Das Rekursgericht hat allerdings übersehen, daß der Oberste Gerichtshof bereits in zwei Entscheidungen, und zwar jeweils durch seinen vertragsversicherungsrechtlichen Fachsenat zu 7 Ob 32/80 und 7 Ob 31/86 (= VersE 1290; beide ausgeworfen in RIS-Justiz RS0038945) auch zu dem hier - wenngleich vorerst nur für die pflegschaftsgerichtliche Genehmigung im Vordergrund stehenden - Problem Stellung genommen hat. Hiebei wurde vom Zweck des § 12 Abs 3 VersVG ausgegangen, wonach eine möglichst rasche Klärung der Berechtigung einer Deckungsablehnung erfolgen soll; dies liegt im Interesse des Versicherers, weil durch jede Verzögerung in der Erledigung zweifelhafter Ansprüche die zuverlässige Feststellung der maßgebenden Tatsachen erschwert wird. Dieser angestrebte Zweck wird jedoch - wie der Oberste Gerichtshof hierin betonte - auch durch einen gerichtlichen Schritt erreicht, der vom prozessualen Standpunkt aus mit Mängeln behaftet ist, so etwa einer unzulässigen Feststellungsklage, weil (ganz oder teilweise) schon Leistungsklage möglich wäre. Wird nämlich sodann rechtzeitig vor Abweisung des Klagebegehrens die Umwandlung in eine Leistungsklage vorgenommen, so muß auch darin eine Wahrung der Ausschlußfrist erblickt werden; lediglich im (hier nicht zutreffenden) Falle der Ausdehnung eines Leistungsbegehrens wird man in der Regel die Wahrung der Frist nur für jenen Teil des Begehrens annehmen können, der bereits im ursprünglichen Klagebegehren enthalten war.

Eine solche Fallgestaltung ist auch hier gegeben. Selbst für den - hier (mangels Beurteilung der Rechtssache selbst in merito) nicht weiter zu untersuchenden - Fall, daß es sich bei der gegen die V***** Versicherungen unstrittig noch innerhalb der Jahresfrist des § 12 Abs 3 VersVG eingebrachten Feststellungsklage tatsächlich um eine (im Sinne der Ausführungen der Vorinstanzen) unzulässige gehandelt haben sollte, wurde jedenfalls durch die (fristgerechte) Einbringung derselben erreicht, daß einerseits der Versicherer klar weiß, daß sich sein Versicherungsnehmer mit der Deckungsablehnung nicht abfinden will, er vielmehr auf seinem Deckungsanspruch beharrt, und daß andererseits die gerichtliche Prüfung, also die zuverlässige Feststellung der maßgebenden Tatsachen, in die Wege geleitet wird. Wird daher eine solche (allenfalls) prozessual unzulässige Feststellungsklage, bevor es noch zu einer Abweisung des Klagebegehrens gekommen ist, in eine Leistungsklage umgewandelt, so muß darin eine Wahrung der Ausschlußfrist erblickt werden (nochmals ausdrücklich 7 Ob 32/80).

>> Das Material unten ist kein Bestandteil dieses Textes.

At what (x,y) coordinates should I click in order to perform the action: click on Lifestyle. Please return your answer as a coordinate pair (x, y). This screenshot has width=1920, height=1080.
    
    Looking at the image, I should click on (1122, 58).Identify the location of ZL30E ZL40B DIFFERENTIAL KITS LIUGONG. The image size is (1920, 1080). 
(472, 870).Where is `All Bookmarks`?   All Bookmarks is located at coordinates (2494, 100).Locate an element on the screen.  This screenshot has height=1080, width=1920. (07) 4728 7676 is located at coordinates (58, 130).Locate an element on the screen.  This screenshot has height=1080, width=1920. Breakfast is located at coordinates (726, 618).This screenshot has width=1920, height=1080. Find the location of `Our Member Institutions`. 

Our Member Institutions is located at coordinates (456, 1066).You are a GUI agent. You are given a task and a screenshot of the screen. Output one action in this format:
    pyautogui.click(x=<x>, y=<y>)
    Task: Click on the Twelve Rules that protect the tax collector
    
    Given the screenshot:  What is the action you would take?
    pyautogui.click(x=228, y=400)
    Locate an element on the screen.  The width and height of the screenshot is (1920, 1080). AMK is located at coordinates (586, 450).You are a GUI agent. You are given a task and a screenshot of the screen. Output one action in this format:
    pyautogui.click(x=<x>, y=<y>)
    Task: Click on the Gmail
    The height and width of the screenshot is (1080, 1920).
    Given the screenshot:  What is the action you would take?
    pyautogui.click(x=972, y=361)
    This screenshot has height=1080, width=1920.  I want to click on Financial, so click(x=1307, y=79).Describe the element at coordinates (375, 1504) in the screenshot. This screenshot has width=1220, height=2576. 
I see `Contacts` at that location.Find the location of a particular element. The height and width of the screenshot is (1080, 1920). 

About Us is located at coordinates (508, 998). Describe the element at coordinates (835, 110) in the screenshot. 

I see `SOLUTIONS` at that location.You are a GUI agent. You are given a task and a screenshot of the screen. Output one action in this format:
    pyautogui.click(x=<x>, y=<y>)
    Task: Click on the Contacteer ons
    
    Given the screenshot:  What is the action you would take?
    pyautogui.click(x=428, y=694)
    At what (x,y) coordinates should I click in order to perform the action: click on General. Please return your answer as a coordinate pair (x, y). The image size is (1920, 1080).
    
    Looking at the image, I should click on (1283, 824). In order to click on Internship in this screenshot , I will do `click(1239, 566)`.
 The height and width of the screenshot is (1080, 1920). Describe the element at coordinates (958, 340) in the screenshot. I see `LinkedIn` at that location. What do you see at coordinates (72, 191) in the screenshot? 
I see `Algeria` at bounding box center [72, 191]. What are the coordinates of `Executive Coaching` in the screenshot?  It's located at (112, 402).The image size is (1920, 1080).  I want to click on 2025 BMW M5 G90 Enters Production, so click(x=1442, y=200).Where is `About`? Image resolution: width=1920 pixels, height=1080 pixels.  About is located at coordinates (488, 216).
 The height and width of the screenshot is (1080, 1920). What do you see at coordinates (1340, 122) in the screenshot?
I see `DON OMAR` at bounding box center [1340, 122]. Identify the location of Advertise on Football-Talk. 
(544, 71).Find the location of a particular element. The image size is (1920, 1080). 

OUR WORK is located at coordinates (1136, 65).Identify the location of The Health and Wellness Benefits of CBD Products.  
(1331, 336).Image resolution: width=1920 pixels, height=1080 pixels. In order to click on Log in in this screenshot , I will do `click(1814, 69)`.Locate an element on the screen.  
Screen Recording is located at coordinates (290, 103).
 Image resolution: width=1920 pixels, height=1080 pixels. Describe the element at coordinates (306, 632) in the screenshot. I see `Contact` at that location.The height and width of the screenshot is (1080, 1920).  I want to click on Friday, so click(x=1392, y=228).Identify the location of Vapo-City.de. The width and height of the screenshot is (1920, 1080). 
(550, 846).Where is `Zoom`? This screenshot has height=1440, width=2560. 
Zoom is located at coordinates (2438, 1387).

Daraus folgt aber - zusammenfassend -, daß die von beiden Vorinstanzen ins Treffen geführten Versagungsgründe einer pflegschaftsgerichtlichen Genehmigung einer derartigen Klageumwandlung nicht zu greifen vermögen. Selbst unter Einbeziehung aller Eventualitäten in Abwägung des Prozeßrisikos und sorgfältiger Prüfung auch allfälliger erwartbarer Vermögensnachteile etwa durch Belastung mit Prozeßkosten (Schwimann in Schwimann, ABGB2 I Rz 27 zu § 154 mwN), ist die vom Klagevertreter in Aussicht genommene Klageänderung damit im Ergebnis nicht anders zu beurteilen als die bereits rechtskräftig genehmigte idente Änderung der ursprünglichen Feststellungsklage in eine nunmehrige Leistungsklage in der verbundenen Rechtssache 14 C 2810/97f gegen die W*****. In Stattgebung des Revisionsrekurses war daher auch der noch allein strittigen Klageänderung für die Rechtssache 14 C 2811/97b die pflegschaftsgerichtliche Genehmigung ebenfalls zu erteilen und somit wie aus dem Spruch ersichtlich zu entscheiden.